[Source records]
§ §
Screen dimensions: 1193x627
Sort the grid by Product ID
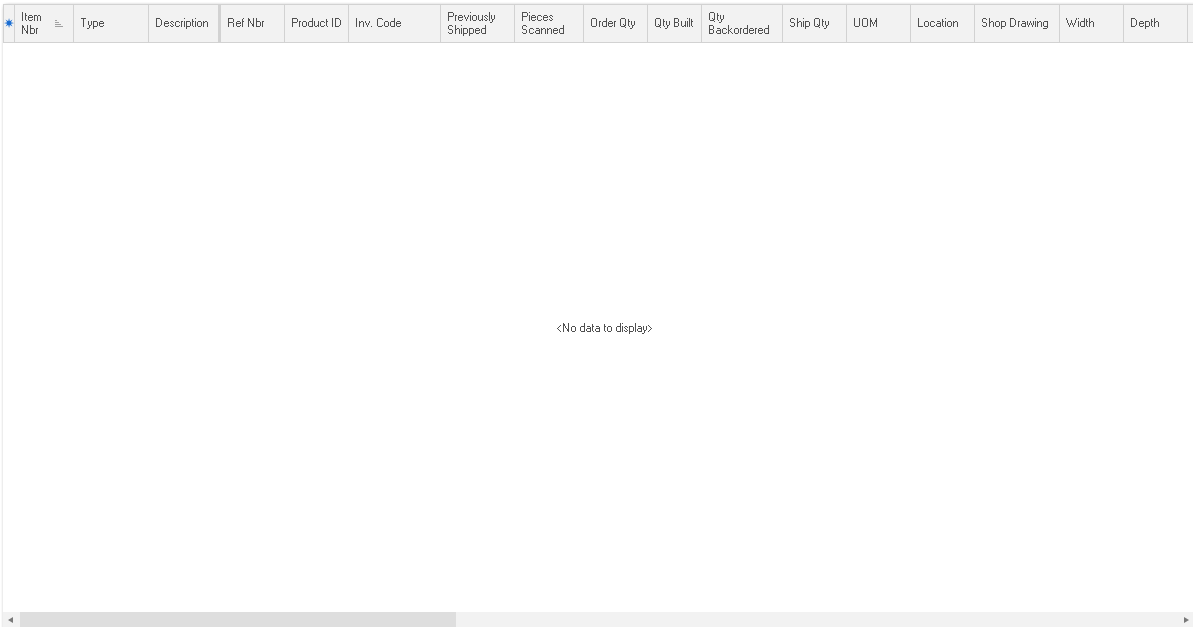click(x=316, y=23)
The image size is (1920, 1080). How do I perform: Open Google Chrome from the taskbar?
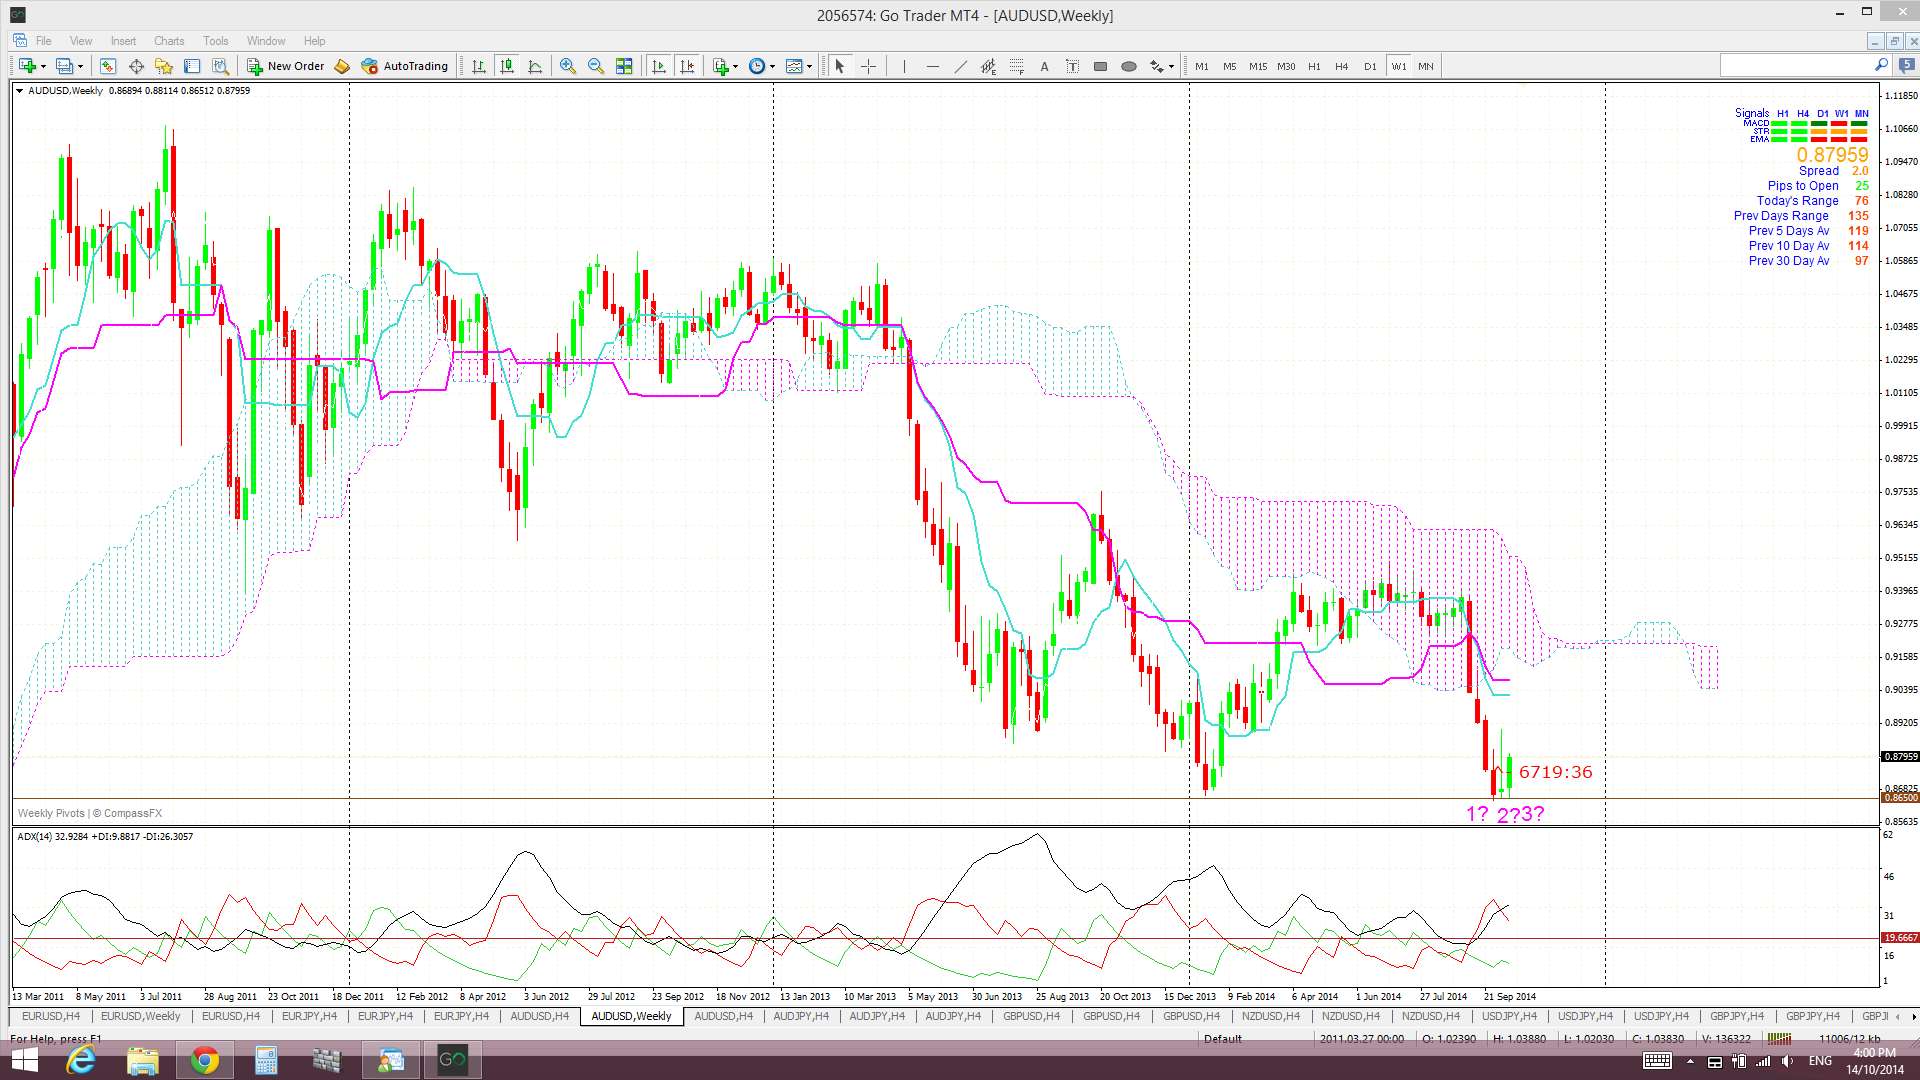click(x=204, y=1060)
§ §
▸ Exercise task: Render each line of the data above as one string in a JSON list, leaving out blank lines and the pictures.

▸ Exercise output:
[
  "Screen dimensions: 1193x627",
  "Sort the grid by Product ID",
  "click(x=316, y=23)",
  "The image size is (1920, 1080). How do I perform: Open Google Chrome from the taskbar?",
  "click(x=204, y=1060)"
]